#### [Task to complete]
Format the lines below as a numbered list, leaving out any blank lines.

#### [Information provided]

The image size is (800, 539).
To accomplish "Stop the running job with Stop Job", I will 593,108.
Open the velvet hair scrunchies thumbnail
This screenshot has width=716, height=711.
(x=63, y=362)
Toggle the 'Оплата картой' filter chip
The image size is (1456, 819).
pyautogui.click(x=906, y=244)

#### [Solution]
1. The image size is (800, 539).
2. To accomplish "Stop the running job with Stop Job", I will 593,108.
3. Open the velvet hair scrunchies thumbnail
4. This screenshot has width=716, height=711.
5. (x=63, y=362)
6. Toggle the 'Оплата картой' filter chip
7. The image size is (1456, 819).
8. pyautogui.click(x=906, y=244)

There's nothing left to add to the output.